── EXERCISE DATA ──

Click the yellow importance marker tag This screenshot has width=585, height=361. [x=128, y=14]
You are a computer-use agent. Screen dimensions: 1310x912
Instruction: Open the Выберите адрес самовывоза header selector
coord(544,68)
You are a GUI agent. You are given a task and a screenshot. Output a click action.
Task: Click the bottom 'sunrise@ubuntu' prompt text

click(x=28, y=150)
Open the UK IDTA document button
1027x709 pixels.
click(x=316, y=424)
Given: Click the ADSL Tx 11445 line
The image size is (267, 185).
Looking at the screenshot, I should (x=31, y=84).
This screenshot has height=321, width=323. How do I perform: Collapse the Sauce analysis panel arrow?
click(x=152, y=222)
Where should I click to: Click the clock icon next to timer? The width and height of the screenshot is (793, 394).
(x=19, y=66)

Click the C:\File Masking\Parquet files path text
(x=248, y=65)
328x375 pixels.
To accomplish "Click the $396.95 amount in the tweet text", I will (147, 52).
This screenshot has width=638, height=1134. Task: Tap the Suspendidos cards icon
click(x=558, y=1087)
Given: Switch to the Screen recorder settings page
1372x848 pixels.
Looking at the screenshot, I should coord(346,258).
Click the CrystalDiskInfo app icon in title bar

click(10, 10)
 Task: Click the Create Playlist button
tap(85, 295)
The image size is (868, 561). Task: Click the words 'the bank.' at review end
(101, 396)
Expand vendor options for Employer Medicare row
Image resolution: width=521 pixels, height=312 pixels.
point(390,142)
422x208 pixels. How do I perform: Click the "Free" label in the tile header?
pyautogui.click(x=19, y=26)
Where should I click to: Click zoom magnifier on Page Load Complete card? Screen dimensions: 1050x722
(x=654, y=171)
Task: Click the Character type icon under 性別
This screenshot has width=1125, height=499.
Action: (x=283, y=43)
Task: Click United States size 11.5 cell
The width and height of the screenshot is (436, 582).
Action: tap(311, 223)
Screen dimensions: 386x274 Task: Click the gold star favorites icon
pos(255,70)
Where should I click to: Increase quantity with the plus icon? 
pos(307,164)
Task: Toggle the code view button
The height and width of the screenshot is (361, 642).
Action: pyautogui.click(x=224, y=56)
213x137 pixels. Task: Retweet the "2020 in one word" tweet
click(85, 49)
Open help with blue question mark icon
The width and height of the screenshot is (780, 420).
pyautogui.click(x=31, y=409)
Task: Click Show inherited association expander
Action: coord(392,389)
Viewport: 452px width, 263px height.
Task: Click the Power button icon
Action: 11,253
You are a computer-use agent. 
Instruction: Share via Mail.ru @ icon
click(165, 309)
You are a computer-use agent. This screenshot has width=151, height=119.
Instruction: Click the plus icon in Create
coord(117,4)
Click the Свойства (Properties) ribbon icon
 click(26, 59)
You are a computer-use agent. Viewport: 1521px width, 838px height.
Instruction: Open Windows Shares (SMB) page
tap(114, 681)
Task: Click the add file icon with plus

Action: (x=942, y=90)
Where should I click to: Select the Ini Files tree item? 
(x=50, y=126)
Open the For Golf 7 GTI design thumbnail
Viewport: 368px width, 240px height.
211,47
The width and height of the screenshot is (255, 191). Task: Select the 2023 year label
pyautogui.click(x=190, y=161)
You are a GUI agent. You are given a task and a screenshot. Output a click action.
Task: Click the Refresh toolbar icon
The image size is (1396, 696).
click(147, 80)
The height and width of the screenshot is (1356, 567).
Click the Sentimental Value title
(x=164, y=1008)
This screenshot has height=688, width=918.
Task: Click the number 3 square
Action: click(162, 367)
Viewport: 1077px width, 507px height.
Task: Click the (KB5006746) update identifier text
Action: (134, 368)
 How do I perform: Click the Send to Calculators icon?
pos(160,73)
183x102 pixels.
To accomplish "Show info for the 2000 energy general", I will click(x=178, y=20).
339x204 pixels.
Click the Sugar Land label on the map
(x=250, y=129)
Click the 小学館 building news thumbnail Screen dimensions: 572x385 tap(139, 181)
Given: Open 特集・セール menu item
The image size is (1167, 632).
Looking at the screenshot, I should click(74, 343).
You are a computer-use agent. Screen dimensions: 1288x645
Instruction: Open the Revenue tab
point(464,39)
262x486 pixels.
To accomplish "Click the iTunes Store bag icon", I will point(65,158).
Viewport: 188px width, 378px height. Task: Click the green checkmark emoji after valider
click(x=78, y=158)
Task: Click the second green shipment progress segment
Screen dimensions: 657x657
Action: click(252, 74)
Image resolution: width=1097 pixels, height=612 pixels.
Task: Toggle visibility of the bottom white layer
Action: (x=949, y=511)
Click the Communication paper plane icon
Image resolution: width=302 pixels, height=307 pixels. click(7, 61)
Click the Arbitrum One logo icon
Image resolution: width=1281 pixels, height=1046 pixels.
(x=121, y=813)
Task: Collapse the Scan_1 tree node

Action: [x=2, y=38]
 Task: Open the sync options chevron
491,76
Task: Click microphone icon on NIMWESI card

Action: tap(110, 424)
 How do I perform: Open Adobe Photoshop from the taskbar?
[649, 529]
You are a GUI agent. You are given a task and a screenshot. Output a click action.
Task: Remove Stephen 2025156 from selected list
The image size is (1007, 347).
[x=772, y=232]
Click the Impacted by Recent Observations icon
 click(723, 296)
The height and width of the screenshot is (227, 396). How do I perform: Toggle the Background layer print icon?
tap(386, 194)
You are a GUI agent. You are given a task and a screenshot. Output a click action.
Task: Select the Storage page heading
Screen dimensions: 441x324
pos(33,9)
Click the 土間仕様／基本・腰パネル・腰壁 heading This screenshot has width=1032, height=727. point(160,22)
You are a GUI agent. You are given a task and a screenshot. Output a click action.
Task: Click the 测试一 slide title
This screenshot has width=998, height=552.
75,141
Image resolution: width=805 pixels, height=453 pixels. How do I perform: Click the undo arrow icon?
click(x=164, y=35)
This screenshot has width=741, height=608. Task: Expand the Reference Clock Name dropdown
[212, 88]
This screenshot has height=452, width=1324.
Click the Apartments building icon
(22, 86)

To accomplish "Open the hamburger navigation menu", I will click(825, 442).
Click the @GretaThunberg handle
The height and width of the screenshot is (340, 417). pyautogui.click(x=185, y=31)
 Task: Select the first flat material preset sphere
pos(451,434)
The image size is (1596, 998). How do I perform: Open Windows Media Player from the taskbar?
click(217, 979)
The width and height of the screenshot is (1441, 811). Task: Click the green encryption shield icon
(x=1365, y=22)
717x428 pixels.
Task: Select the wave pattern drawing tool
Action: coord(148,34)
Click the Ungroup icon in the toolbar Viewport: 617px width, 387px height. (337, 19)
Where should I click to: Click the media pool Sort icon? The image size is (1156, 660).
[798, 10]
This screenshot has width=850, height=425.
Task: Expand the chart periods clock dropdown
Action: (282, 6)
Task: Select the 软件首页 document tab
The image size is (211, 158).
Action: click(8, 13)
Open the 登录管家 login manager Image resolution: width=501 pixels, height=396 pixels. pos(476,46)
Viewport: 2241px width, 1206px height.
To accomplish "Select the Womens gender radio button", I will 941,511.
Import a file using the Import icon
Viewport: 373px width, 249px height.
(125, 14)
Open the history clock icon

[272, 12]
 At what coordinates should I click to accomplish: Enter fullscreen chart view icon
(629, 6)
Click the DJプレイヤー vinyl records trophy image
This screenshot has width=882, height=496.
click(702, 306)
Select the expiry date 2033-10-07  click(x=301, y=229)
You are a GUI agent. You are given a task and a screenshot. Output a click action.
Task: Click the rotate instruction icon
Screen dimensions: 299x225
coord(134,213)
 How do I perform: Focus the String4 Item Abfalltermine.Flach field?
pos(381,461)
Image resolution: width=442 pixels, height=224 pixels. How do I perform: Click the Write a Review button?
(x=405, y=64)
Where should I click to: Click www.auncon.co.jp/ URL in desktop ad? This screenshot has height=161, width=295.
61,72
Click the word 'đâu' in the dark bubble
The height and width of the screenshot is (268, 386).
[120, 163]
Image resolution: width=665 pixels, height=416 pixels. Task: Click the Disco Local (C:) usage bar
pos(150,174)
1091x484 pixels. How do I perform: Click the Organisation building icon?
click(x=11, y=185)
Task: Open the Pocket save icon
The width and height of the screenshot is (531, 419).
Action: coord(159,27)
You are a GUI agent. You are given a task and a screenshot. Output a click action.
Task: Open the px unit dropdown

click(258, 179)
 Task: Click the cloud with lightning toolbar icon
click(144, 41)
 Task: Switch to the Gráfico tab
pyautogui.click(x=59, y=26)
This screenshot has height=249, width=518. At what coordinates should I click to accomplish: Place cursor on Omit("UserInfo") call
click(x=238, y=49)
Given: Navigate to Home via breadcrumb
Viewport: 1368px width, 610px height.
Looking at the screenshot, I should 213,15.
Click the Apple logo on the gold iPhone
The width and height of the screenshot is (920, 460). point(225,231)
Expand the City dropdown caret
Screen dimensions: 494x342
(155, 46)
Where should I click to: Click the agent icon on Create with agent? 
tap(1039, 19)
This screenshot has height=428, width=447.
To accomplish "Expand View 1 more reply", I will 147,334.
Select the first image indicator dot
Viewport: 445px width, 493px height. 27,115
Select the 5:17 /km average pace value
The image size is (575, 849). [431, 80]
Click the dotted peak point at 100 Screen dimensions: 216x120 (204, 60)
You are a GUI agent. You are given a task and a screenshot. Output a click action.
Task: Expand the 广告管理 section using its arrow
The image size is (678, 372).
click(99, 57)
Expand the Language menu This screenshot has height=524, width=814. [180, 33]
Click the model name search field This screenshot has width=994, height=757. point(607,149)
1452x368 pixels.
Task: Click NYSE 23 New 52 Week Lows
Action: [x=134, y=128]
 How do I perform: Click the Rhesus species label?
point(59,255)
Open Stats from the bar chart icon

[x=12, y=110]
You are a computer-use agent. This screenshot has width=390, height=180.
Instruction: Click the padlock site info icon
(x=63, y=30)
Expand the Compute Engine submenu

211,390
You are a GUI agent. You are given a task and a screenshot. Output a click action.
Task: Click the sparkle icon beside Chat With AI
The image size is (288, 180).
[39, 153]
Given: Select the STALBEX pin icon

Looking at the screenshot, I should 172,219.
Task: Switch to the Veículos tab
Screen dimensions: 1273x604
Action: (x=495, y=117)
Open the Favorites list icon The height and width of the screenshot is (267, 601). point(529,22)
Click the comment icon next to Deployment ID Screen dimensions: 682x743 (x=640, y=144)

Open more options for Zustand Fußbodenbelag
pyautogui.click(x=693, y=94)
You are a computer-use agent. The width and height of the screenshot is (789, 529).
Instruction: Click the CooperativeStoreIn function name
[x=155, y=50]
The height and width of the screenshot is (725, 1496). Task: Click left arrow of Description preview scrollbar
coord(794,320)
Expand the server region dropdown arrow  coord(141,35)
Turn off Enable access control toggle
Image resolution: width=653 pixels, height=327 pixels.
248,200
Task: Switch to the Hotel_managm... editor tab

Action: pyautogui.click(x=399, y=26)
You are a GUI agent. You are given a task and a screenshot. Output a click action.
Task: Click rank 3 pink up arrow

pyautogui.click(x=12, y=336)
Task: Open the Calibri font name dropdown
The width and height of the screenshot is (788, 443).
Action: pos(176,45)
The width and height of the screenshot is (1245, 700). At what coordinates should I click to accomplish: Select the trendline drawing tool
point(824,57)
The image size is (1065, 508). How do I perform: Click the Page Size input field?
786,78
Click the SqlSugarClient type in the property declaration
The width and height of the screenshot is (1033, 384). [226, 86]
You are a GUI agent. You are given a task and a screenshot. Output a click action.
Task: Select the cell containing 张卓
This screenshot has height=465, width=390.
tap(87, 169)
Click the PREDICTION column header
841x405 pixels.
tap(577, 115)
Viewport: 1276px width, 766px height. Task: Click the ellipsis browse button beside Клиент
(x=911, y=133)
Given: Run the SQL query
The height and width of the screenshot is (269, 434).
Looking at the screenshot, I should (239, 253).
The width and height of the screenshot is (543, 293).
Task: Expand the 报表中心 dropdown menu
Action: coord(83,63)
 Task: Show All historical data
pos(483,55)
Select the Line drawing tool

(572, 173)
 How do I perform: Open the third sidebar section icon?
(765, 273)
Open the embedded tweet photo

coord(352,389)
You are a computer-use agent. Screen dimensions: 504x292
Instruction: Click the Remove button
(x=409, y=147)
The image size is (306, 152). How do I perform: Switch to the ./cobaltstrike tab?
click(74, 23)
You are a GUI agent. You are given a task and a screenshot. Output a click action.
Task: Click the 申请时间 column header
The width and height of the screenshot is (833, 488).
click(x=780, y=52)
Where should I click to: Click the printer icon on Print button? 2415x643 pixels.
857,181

───

### WHAT IS NEEDED
All that is needed is the number of lines in the listing holding the word "column".

### RESULT
2